• [Task brief]:
Find the lines below in which the string "agent" occurs. Copy each one.

Saved data entries
—————
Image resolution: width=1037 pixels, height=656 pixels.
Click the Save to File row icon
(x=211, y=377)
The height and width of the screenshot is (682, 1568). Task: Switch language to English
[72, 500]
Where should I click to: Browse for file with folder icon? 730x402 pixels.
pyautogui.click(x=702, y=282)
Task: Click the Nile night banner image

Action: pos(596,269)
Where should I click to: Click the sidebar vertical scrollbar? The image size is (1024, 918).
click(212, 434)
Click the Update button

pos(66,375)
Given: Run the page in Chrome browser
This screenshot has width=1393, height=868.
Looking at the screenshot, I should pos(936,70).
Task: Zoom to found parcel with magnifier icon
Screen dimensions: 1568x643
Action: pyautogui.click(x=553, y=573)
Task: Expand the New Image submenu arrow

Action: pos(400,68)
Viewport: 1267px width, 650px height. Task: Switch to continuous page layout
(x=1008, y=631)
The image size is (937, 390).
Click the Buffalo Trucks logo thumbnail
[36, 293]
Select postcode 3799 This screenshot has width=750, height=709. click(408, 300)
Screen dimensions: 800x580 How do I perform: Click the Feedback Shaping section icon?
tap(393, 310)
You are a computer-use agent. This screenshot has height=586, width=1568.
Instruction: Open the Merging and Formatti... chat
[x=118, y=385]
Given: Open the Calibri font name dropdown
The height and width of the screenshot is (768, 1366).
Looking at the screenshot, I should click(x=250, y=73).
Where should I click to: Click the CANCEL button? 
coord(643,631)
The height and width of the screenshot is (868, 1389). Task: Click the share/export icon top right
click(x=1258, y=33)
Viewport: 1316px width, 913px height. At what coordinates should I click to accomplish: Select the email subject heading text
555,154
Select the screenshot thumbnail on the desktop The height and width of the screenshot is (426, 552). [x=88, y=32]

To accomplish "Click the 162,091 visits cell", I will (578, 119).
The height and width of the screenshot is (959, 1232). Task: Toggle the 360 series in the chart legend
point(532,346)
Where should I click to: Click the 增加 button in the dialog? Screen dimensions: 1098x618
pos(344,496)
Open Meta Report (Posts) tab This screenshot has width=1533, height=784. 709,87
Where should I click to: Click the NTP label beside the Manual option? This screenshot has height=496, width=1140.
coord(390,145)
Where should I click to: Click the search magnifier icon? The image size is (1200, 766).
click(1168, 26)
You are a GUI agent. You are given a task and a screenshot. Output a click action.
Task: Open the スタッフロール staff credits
—————
• [Solution]:
You are a computer-use agent. This screenshot has height=586, width=1568.
You are a GUI agent. You are given a task and a screenshot. Output a click action.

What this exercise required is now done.